She scythed through his beachhead, arriving in a blur of cloud and smoke that carried her in through the air. She moved so fast that she was hard to follow from a distance, cutting through men as easily as touching them, throwing them back through the air with the force of a hurricane. Irrien saw her cut a man almost in half, then send out a wave of power that left more men standing there motionless, and it took him a moment to realize that they had been turned into stone.
She continued to cut and kill, and now the defenders on the beach rallied with her, joining in an assault that pushed his men back like the tide going out. Before, it had seemed as though they might be able to take the beach easily. Now, there were hardly any of them left.
Ceres moved on, and Irrien watched her as she leapt into the fight on the docks. Again, it seemed as though no man could even touch her. A big man with an axe ran at her, and in a matter of moments, he had lost his head. Two more men came at her, attacking from both sides at once, and a second later they went flying.
“Target her with the catapults,” Irrien said, hoping to slow her down if nothing else. He heard the creak of the winding handles as the men drew the arms back, then the rush of air as they sent their stones flying toward the part of the dock where Ceres fought.
She dodged the first easily, then sent a blast of destructive force into the second, shattering it into pieces. Even as fragments of stone rained down, she killed more of his men, rushing into the gap they left and hacking at more opponents. Soon, there was an open space around her, and the defenders were able to rush into that gap, holding it against the tide of his men.
Irrien could see the danger now. This one young woman might not be able to take on his whole army, but she could kill enough men to make gaps. She could turn the tide at points where Irrien expected his men to win. A thin thread of worry started to worm its way through him. If Ceres was allowed to continue like this, then the momentum of the assault might stall, forcing his fleet to regroup.
Or worse, the defenders might be able to destroy them.
Irrien couldn’t allow that to happen. His plan for taking the island depended on total, overwhelming force. It relied on catching the defenders in a place where they couldn’t just run back to their hills and turn this into the kind of slow, hidden war that Irrien couldn’t afford with enemies still behind him in Delos. He needed to win swiftly here, not drag the fight out while Ulren and Stephania consolidated their position behind him.

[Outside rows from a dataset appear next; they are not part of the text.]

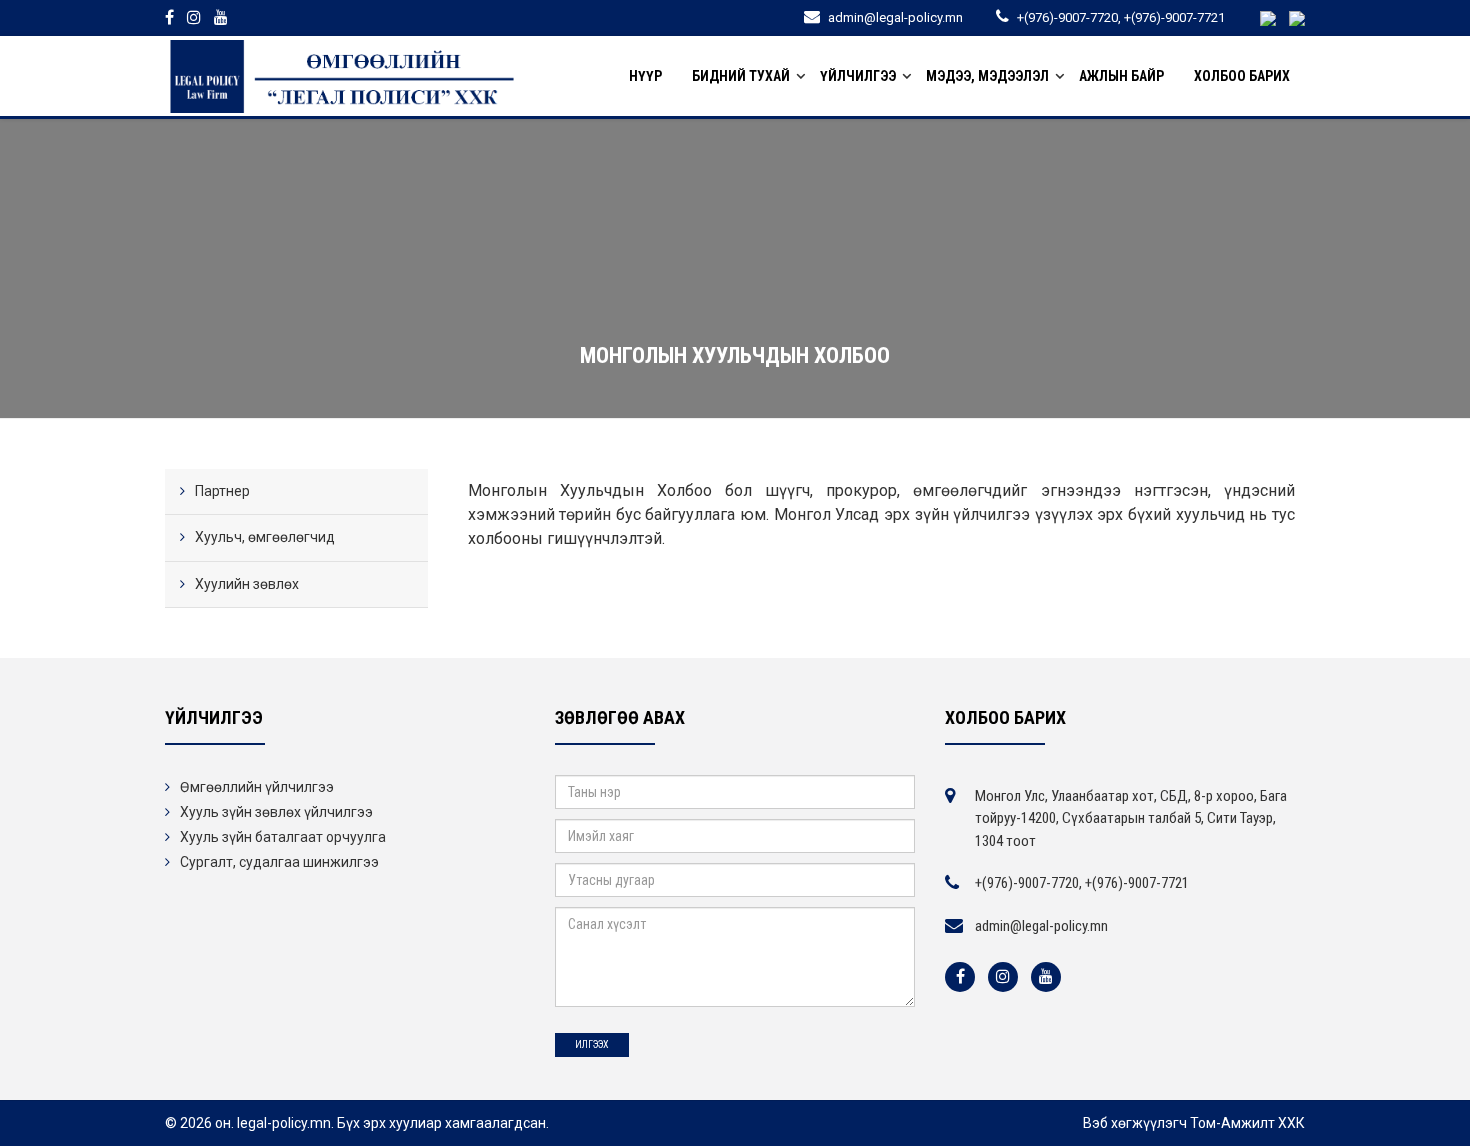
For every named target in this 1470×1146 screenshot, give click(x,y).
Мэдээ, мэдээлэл (987, 76)
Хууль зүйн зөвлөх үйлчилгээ (276, 812)
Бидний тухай (741, 76)
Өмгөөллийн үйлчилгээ (257, 787)
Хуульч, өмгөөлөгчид (265, 537)
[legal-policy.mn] (342, 76)
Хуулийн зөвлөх (247, 584)
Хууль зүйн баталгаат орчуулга (283, 837)
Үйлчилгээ (858, 76)
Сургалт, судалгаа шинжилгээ (279, 862)
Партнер (222, 491)
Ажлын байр (1121, 76)
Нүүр (645, 76)
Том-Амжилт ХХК (1247, 1123)
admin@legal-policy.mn (1041, 926)
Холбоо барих (1242, 76)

It was just as well, then, that he had a tool with which to deal with this problem. Irrien turned, watching the progress of the large hulk at the back of his fleet, pulled along by banks of oars as it wallowed in the water, barely keeping up with the rest of the vessels there. Stones fell around it, but the smaller vessels of the islanders didn’t harass it, because it looked innocuous compared to the barges that held siege weapons, or even the warships that tried to hunt them.
Irrien turned to N’cho. “Is everything ready to deploy the beast?”
“Release it, and its hunger will do the rest,” N’cho said. “My spells will guide it, but the truth is that it needs violence and destruction the way we need water.”
That was a need that Irrien could understand. All his life, he’d felt the same thing. He hadn’t felt alive unless it was at the heart of a conflict.
“Then do it,” Irrien ordered. He turned to his signalers. “Order the creature’s ship forward.”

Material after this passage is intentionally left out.